Durbin has been concerned about the steady erosion of America’s leadership role in biomedical research, prompting the sponsorship of the American Cures Act, which seeks $150 billion over 10 years to support research leading to improved treatment of disease and better quality of life for Americans. The bill is designed to boost biomedical research funding not just at the National Institutes of Health, but also the Centers for Disease Control and Prevention, health programs at the Department of Defense and the Veterans Administration’s Medical & Prosthetics Research Program.
The measure, introduced in March, would increase annual funding every year for each agency and program to account for inflation—plus 5 percent.
“It’s the smartest investment we can make,” said Durbin, who held a roundtable discussion with seven UChicago researchers, moderated by Kenneth Polonsky, dean of the Biological Sciences Division and the Pritzker School of Medicine and executive vice president for medical affairs at the University of Chicago. “It will pay for itself.”
After the roundtable, Durbin gave a speech to the more than 150 people who packed the auditorium at the Knapp Center for Biomedical Discovery about the nation’s research budget, which has been, at best, stagnant. The approval percentage of U.S. grant proposals plummeted from 33 percent to 13 percent. At the University, the total number of NIH-supported grants fell 39 percent between 2008 and 2014.
The decrease comes as other countries are placing a priority on their research investments. Within six years, China’s investment in research will surpass that of the United States. Durbin cited a recent survey that found 20 percent of U.S. scientists had considered leaving the country because of uncertainty about funding.
The cuts have been particularly hard on young scientists. In 1982, Durbin said, 18 percent of grant money went to investigators under age 40. That figure now is just 3 percent.
Marcus Clark, director of the University’s Master of Science Training Program, said physician-scientists could become an endangered species. There are 980,000 physicians in the United States, but only 13,700 of them, about 1.4 percent, “are directly engaged in doing science,” he said.
Such federal penny-pinching has not paid off, Durbin insisted. The government spent $14.5 billion on the Human Genome Project, for example, which eventually resulted in more than $11 trillion in new investments. “That’s a payoff,” he said, “of 150 to 1.”
Victoria Prince, professor of organismal biology and anatomy and dean of graduate affairs, told Durbin of her excitement when she came from England to the United States 20 years ago as a young scientist for the “fantastic opportunity to do cutting-edge research.”

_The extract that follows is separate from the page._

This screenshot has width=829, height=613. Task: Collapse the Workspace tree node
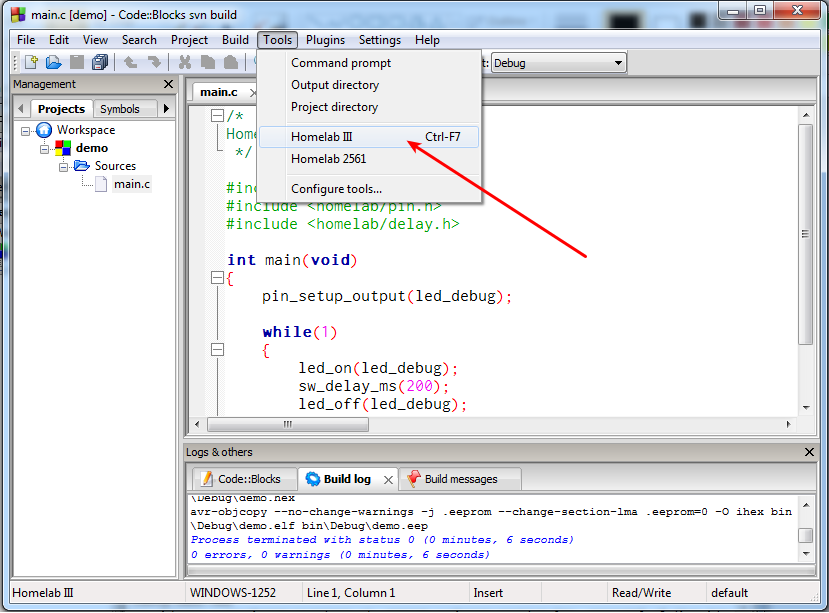(x=26, y=130)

Her current work on the development of the pancreas could someday lead to a renewable source of insulin-making beta cells, a boon for people with diabetes. But she described her struggles to renew her grant support, which is soon to expire. Unless she can secure funding quickly, Prince said, she will have to cut staff, including an experienced, irreplaceable research associate who trained in her lab.

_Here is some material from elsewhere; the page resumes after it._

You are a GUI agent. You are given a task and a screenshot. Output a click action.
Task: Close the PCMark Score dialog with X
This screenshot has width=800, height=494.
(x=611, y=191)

Torres, who just turned 30, studies genes that can increase risk of diabetes in Latinos. He began the research because he wanted to make a difference.
“I am really interested in this work,” he told Durbin during the roundtable. “I want to help the disadvantaged. But it has been a struggle to get the chance to do so.”

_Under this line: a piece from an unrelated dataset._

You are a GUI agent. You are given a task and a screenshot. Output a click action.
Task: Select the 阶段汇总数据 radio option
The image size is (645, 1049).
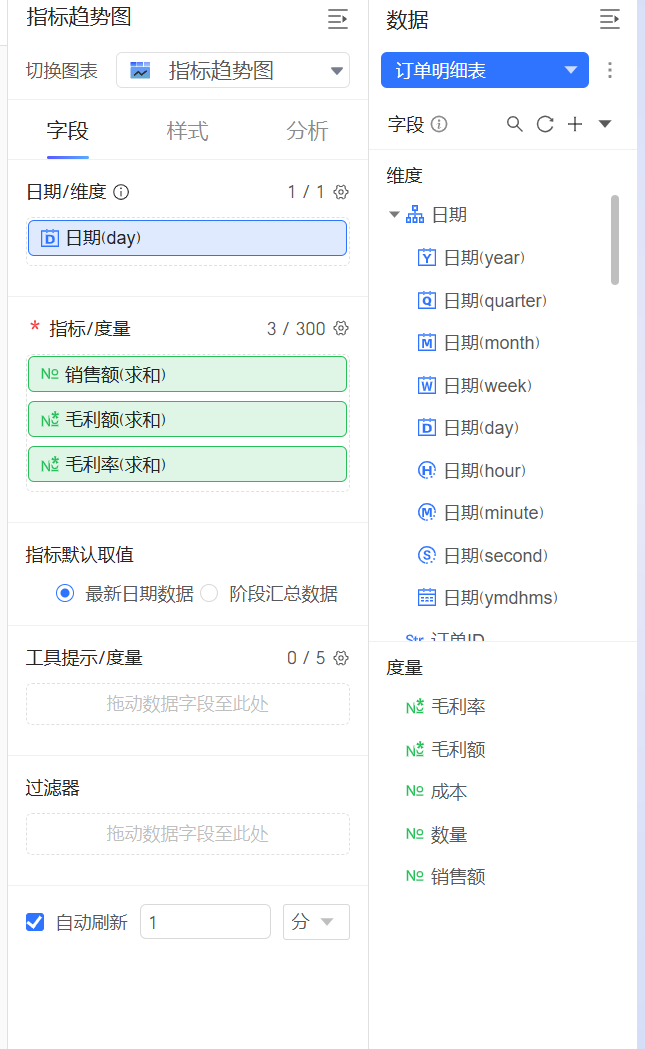[x=209, y=594]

Despite the difficulties, this career path still brings innumerable rewards, panelists said.
“I think we are inspired by extreme curiosity,” said panel member Vaibhav Upadhyay, a medical and postdoctoral student at the University. “We do really exciting things in the lab.”
At 29, after four years of college, four years in a PhD program and nearing the end of four years of medical school, Upadhyay has latched onto “something that I really love to do.” He studies the gut microbiome, the collection of bacteria that play significant roles in digestion, metabolism and obesity. But he has another eight years of advanced training left, including a residency and a postdoctoral fellowship. And funding for the project he has been working on with his mentor for the past five years is still in doubt.
Between his 45-minute meeting with the seven scholars—a group that included Erin Adams, Melissa Gilliam, and Monica Peek—and his speech to a packed hall of physician-scientists, the senator decided to squeeze in an impromptu tour of the research laboratory that was run, until last fall, by the late Janet Rowley.
Rowley earned respect and countless honors for her discoveries about cancer. But her career began humbly, with part-time clinical and research projects. When she asked her dean for a research job in the early 1950s her demands were meager: she needed a desk, a microscope and enough salary to pay for day care. He agreed. Ten years later, she made a discovery that radically altered our understanding of cancer.
But now, Durbin asked, “how many Janet Rowleys is America losing?”